サラリーマン経験なしで描く「働く男」の悲哀、そして「息子」へ
1994年、ユニコーン解散後、ソロ活動をスタートさせた奥田民生さん。翌年リリースされた「息子」は、父親が息子に語りかけるような歌詞が印象的な楽曲です。当時、この曲は実体験に基づいていると勘違いしていた人も多かったのではないでしょうか。実は、奥田さんには当時子供はいませんでした。

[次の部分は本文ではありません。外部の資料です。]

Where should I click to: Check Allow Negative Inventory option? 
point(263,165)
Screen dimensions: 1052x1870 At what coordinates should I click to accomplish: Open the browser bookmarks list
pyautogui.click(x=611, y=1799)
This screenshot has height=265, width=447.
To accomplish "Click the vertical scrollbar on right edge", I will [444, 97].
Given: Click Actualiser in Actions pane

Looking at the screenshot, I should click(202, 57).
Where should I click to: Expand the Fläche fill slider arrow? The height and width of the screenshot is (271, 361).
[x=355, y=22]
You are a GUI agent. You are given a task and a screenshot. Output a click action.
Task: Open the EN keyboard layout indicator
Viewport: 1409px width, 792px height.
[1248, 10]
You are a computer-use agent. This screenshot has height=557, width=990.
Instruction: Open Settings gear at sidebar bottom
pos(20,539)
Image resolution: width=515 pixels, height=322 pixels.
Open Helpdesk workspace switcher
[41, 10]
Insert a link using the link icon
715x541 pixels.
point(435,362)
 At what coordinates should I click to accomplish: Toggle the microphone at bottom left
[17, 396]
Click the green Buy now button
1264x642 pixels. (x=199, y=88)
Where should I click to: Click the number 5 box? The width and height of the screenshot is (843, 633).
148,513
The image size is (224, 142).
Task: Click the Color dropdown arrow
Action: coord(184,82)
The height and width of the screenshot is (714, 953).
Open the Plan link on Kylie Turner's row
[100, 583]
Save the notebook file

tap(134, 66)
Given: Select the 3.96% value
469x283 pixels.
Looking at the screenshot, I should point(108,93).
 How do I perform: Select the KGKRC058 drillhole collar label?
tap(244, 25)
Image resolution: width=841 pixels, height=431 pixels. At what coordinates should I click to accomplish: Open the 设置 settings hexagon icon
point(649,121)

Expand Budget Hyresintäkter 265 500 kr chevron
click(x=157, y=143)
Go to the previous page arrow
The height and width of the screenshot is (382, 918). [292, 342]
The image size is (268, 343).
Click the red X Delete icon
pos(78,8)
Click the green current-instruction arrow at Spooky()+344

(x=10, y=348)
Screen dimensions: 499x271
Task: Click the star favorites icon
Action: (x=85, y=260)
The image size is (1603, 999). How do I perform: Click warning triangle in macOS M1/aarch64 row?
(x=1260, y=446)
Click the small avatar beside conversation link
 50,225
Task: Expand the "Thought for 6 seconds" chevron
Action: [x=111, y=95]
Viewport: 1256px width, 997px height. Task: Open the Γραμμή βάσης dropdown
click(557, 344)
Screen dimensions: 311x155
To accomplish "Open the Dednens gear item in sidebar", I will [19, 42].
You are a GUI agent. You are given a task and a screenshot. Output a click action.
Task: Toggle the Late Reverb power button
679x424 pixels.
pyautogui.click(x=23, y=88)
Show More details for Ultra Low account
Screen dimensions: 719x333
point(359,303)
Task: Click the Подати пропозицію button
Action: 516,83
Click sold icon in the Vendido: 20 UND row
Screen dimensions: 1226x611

ユニコーン時代から「大迷惑」や「働く男」といった楽曲で、サラリーマン経験がないにも関わらず、働く男性の心情を巧みに表現してきた奥田さん。だからこそ、「息子」のような楽曲も自然と生まれたのかもしれません。
奥田民生さん ©三浦憲治
インタビューで奥田さんは、「もし本当に息子がいたら、こんな曲は作らなかったと思う」と語っています。(出典:『月刊カドカワ』1995年5月号) 想像力こそが、奥田さんの歌詞の源泉と言えるでしょう。著名な作詞家、松本隆さんも「想像力は才能である」と述べています。リアリティを超えた空想の世界だからこそ、聴く人の心に深く響く歌詞が生まれるのかもしれません。
メロディが言葉になる、奥田民生流の曲作り
奥田さんの曲作りは、メロディが先行し、歌詞は後から付けられるという独特のスタイルです。「メロディが言葉のように聞こえてくる」と語る奥田さん。時には「だな」や「なあ」といった短い音から歌詞が発展していくこともあるそうです。(出典:『ダ・ヴィンチ』2000年4月号)
奥田民生さんの若い頃
意味よりも音の感触を重視し、メロディが呼び起こすイメージを大切にしながら歌詞を紡いでいく。この独自の感性が、奥田民生さんの楽曲の魅力の1つと言えるでしょう。音楽評論家の市川哲史氏も、奥田さんのメロディセンスを「天才的」と評しています。シンプルなメロディの中に、深い情感や奥行きが感じられるのは、まさにこの曲作りの手法によるものかもしれません。
30年の時を経て、今もなお輝き続ける名曲たち
ソロデビューから30年。奥田民生さんの音楽は、時代を超えて多くの人々に愛され続けています。「息子」をはじめとする数々の名曲は、これからも私たちに感動を与え続けてくれるでしょう。